Anaerobic Zone - Threshold Zone

  • This zone is 80 to 90% of your maximum heart rate.
  • You will be unable to speak except a single, gasped word at a time.
  • This intense exercise will improve the amount of oxygen you can consume - your VO2 maximum.
  • This exertion level takes you to the limit where your body begins to produce lactic acid.

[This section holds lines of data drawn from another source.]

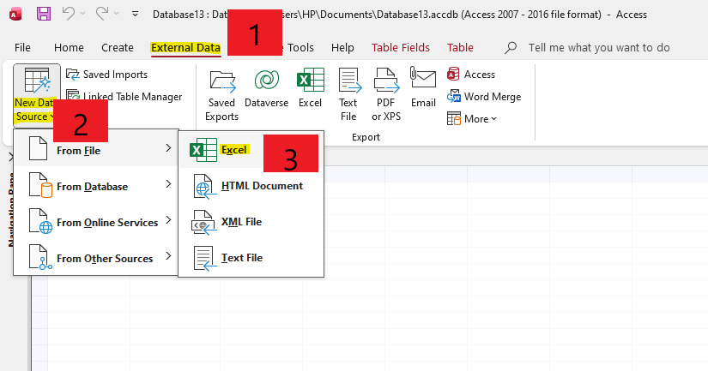Switch to the Home ribbon tab
Image resolution: width=708 pixels, height=371 pixels.
(69, 48)
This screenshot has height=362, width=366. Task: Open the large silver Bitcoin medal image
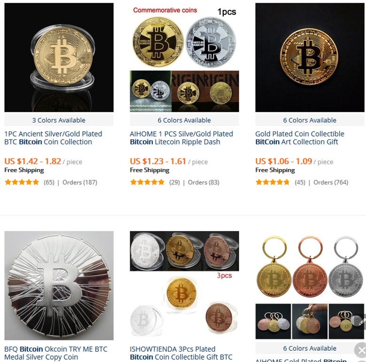[59, 285]
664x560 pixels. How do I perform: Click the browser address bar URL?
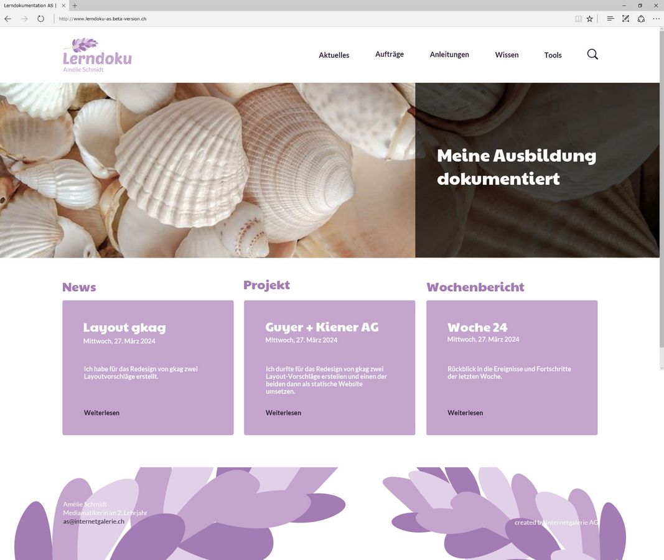103,19

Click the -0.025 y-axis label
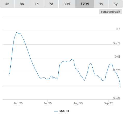[x=116, y=98]
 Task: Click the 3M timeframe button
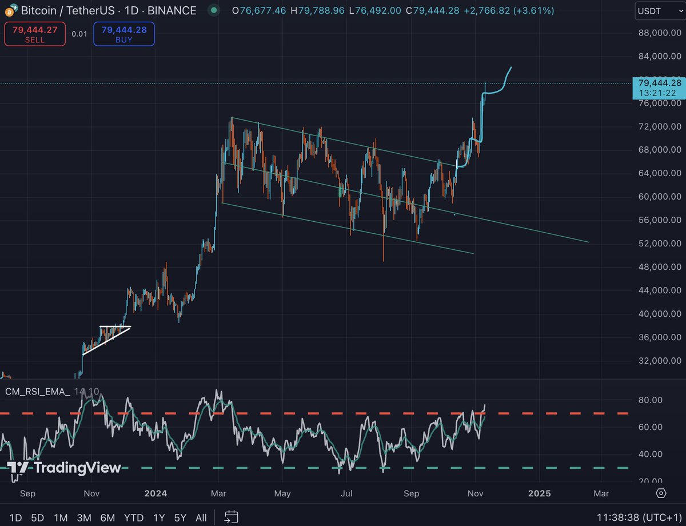[84, 517]
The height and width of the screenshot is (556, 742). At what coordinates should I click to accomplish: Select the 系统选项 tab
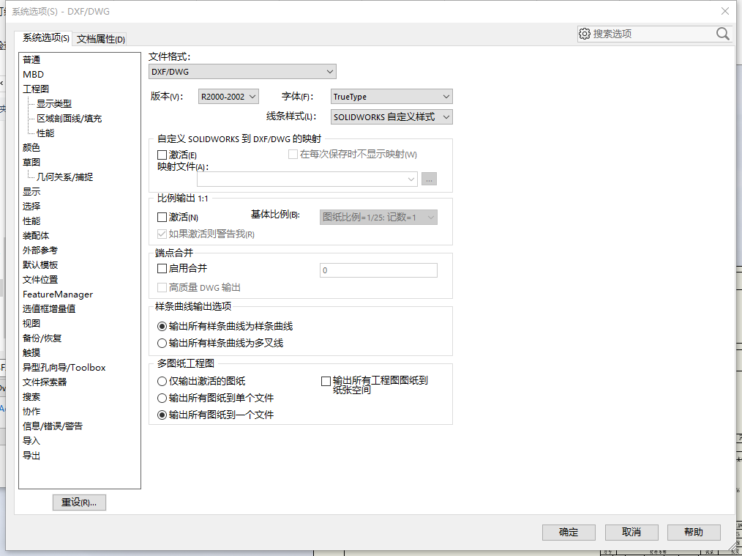pyautogui.click(x=45, y=38)
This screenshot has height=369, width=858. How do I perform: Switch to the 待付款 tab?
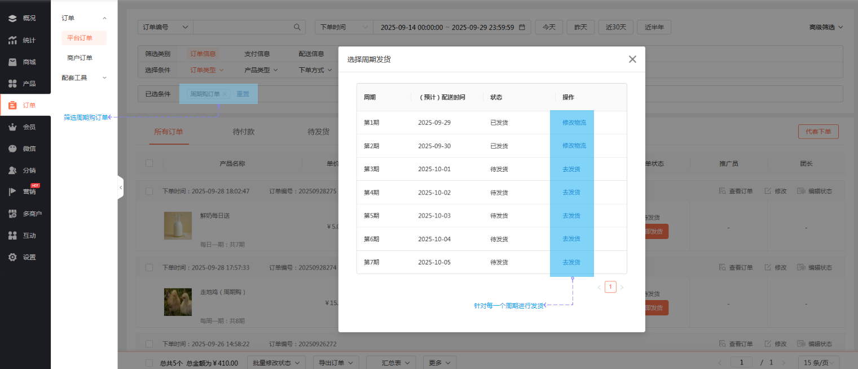(243, 132)
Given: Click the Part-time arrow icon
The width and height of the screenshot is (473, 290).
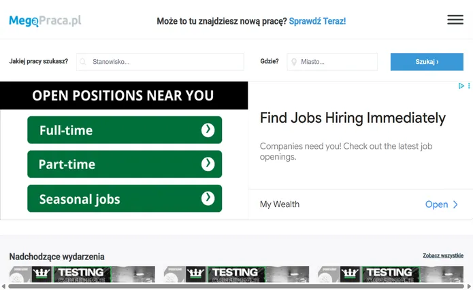Looking at the screenshot, I should [x=208, y=164].
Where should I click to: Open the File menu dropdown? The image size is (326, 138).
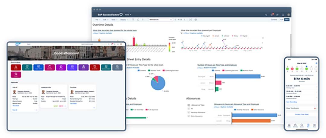(98, 20)
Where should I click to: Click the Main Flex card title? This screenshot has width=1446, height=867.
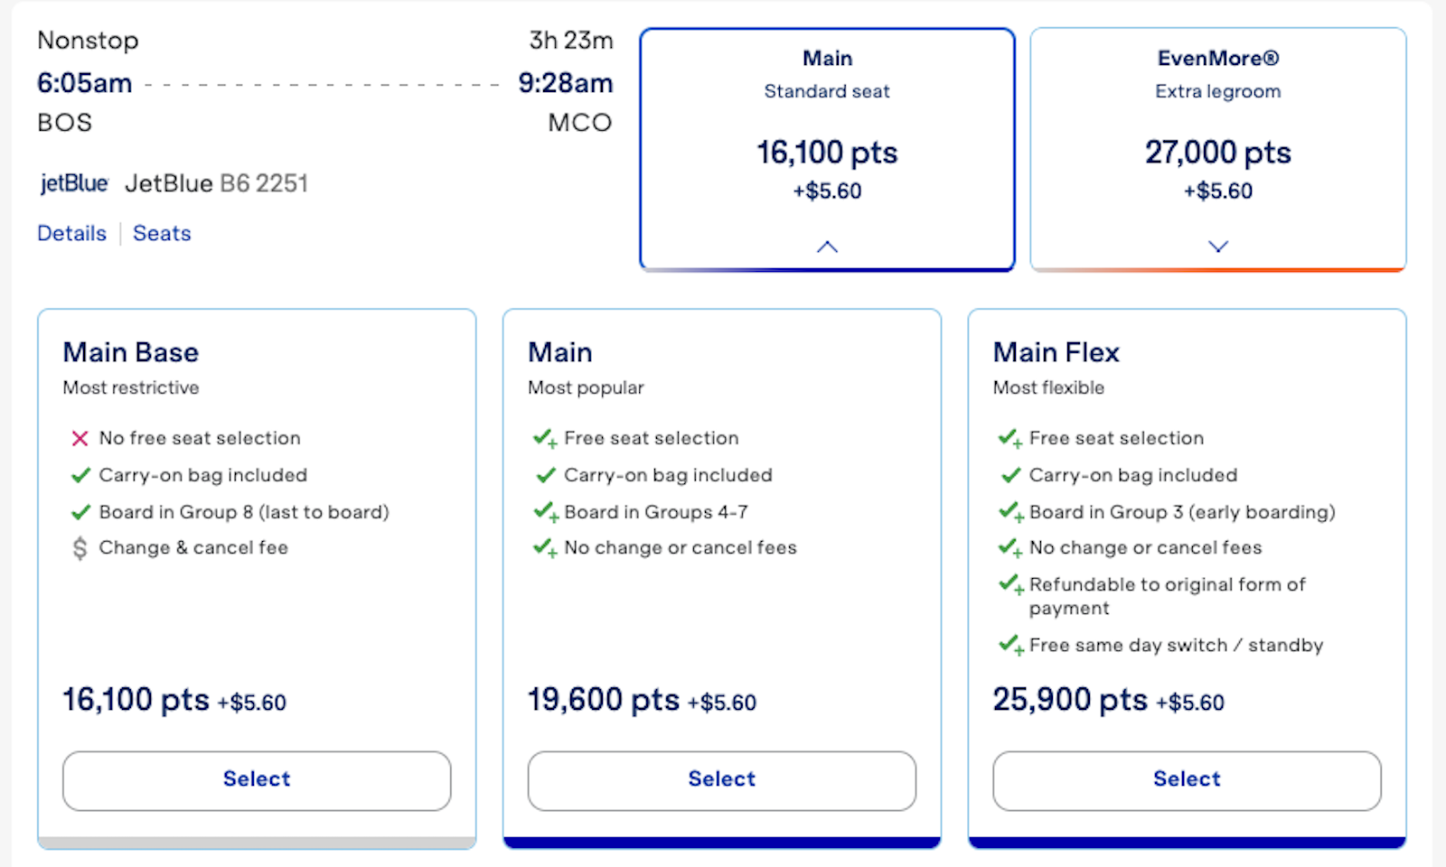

Racewalkers use this zone to build their ability to go even faster.
  • Workouts in this heart rate zone should be in the 10 to 20 minute range, or part of an interval training workout.
  • You burn more calories per minute than with the lower heart rate workouts, as you are covering more distance per minute.
  • The body burns 85% carbohydrates, 15% fat and less than 1% protein in this zone.
  • You may not be able to achieve this heart rate by walking, you may need to use the racewalking technique or switch to jogging/running.

Red-Line Zone

  • The top zone is from 90 to 100% of your maximum heart rate. You can't go any higher, and most people can't stay in this zone for more than a few minutes.
  • You will be unable to speak except for gasping single words.
  • This zone should only be used for short bursts during interval training, where you work intensely for a minute and then drop back down to a lower intensity for several minutes, and repeat.
  • You should consult with your doctor to ensure you can work out at such a high heart rate safely.
  • While you burn lots of calories per minute in this zone, 90% of them are carbohydrates, 10% fats, and less than 1% protein.

Varying Your Workout

Which zone should you work out in? It is best to vary your workouts for length and intensity, and allow a recovery day between days of intense exercise in the aerobic, anaerobic, and red-line zone. Racewalker Dave McGovern has a suggested weekly walking workout schedule which varies the workouts for intensity and heart rate to improve speed, endurance and distance capacity.